DOCUMENT PASSAGE.
--------------------------------------------------
First contact with the pg_filedump

Enterprise PostgreSQL Solutions

During my most recent expedition of going through PostgreSQL source code, I ran into some mysterious variables in the page structure of some indexes. I will explain later why i am calling these mysterious but first have a look at these variables…

typedef struct HashPageOpaqueData
{
...
uint16 hasho_page_id; /* for identification of hash indexes */
} HashPageOpaqueData;

or

typedef struct SpGistPageOpaqueData
{
...
uint16 spgist_page_id; /* for identification of SP-GiST indexes */
} SpGistPageOpaqueData;

You may find that in Postgres’s kernel code, they just give them a constant, but they don’t really use them anywhere (well as far as i have looked). That was my reason for calling these variables mysterious but finally found a clue in the code comment of the macro definition SPGIST_PAGE_ID.

The page ID is for the convenience of pg_filedump and similar utilities, which otherwise would have a hard time telling pages of different index types apart. 

So here comes my reason for writing this blog, this is about the pg_filedump utility, it will provide with an introduction to the utility and demo of basic functionality it provides.

Understanding and using pg_filedump

pg_filedump is a utility to format PostgreSQL heap/index/control files into a human-readable form.
--------------------------------------------------
WRITTEN TASK A.
In the listing, reproduce word for word the lines between the one holding "Click the Baidu map logo" and the one holding "Task: Click the", inclusive.

Stored entries:
--------------------------------------------------
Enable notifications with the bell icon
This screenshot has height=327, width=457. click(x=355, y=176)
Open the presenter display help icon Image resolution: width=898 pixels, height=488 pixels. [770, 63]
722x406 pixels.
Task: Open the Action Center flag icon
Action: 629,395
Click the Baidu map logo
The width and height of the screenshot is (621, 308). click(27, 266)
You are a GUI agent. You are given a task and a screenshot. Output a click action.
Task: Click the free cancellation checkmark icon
--------------------------------------------------
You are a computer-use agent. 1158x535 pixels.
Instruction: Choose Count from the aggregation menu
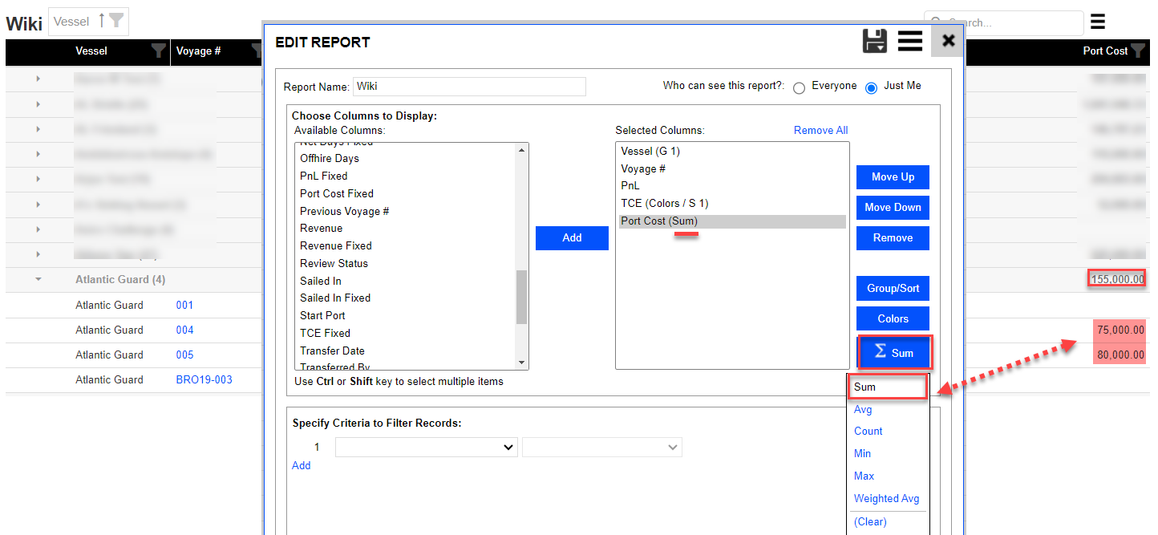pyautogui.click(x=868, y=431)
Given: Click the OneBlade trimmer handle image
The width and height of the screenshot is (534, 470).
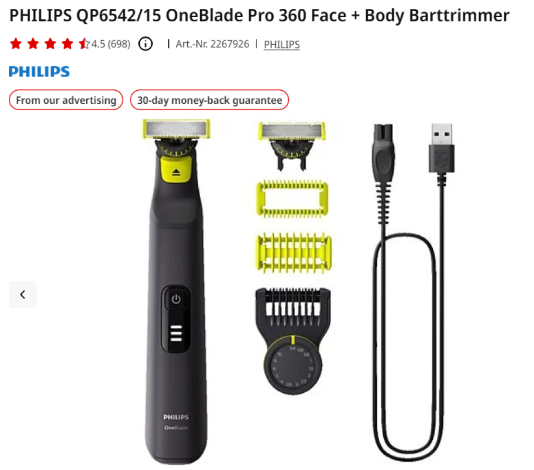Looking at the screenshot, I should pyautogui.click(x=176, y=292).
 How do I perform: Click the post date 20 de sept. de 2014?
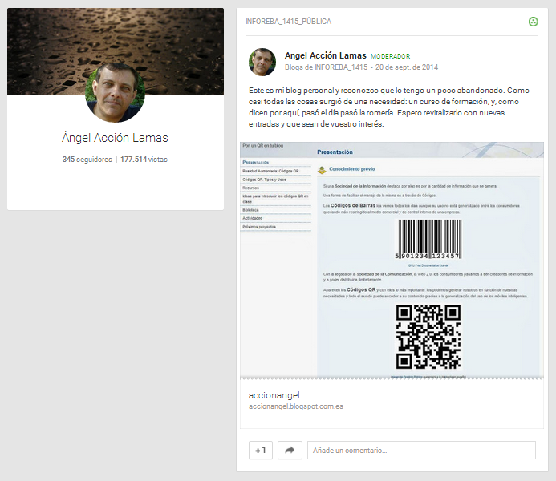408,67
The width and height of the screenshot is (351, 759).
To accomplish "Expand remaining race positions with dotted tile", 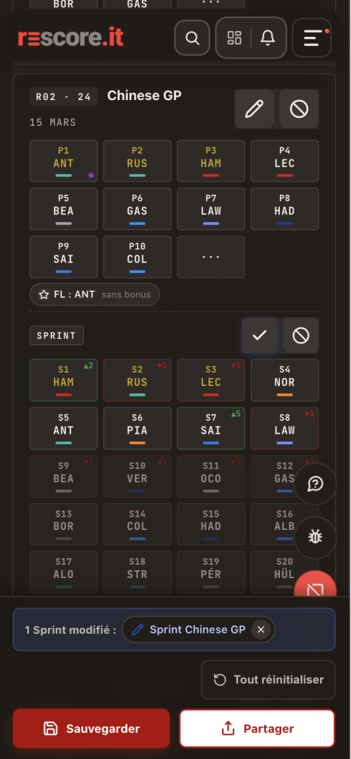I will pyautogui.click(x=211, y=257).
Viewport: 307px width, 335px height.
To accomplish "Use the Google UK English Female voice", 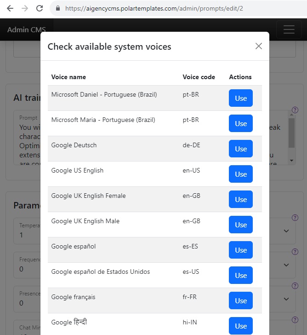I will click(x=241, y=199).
--------------------------------------------------
WRITTEN TASK B.
Copy word for word the part of the pg_filedump article between "uint16 spgist_page_id; /*" and "macro definition SPGIST_PAGE_ID.", inclusive.

FULL OUTPUT A.
Click the Baidu map logo
The width and height of the screenshot is (621, 308). click(27, 266)
You are a GUI agent. You are given a task and a screenshot. Output a click action.
Task: Click the free cancellation checkmark icon

FULL OUTPUT B.
uint16 spgist_page_id; /* for identification of SP-GiST indexes */
} SpGistPageOpaqueData;

You may find that in Postgres’s kernel code, they just give them a constant, but they don’t really use them anywhere (well as far as i have looked). That was my reason for calling these variables mysterious but finally found a clue in the code comment of the macro definition SPGIST_PAGE_ID.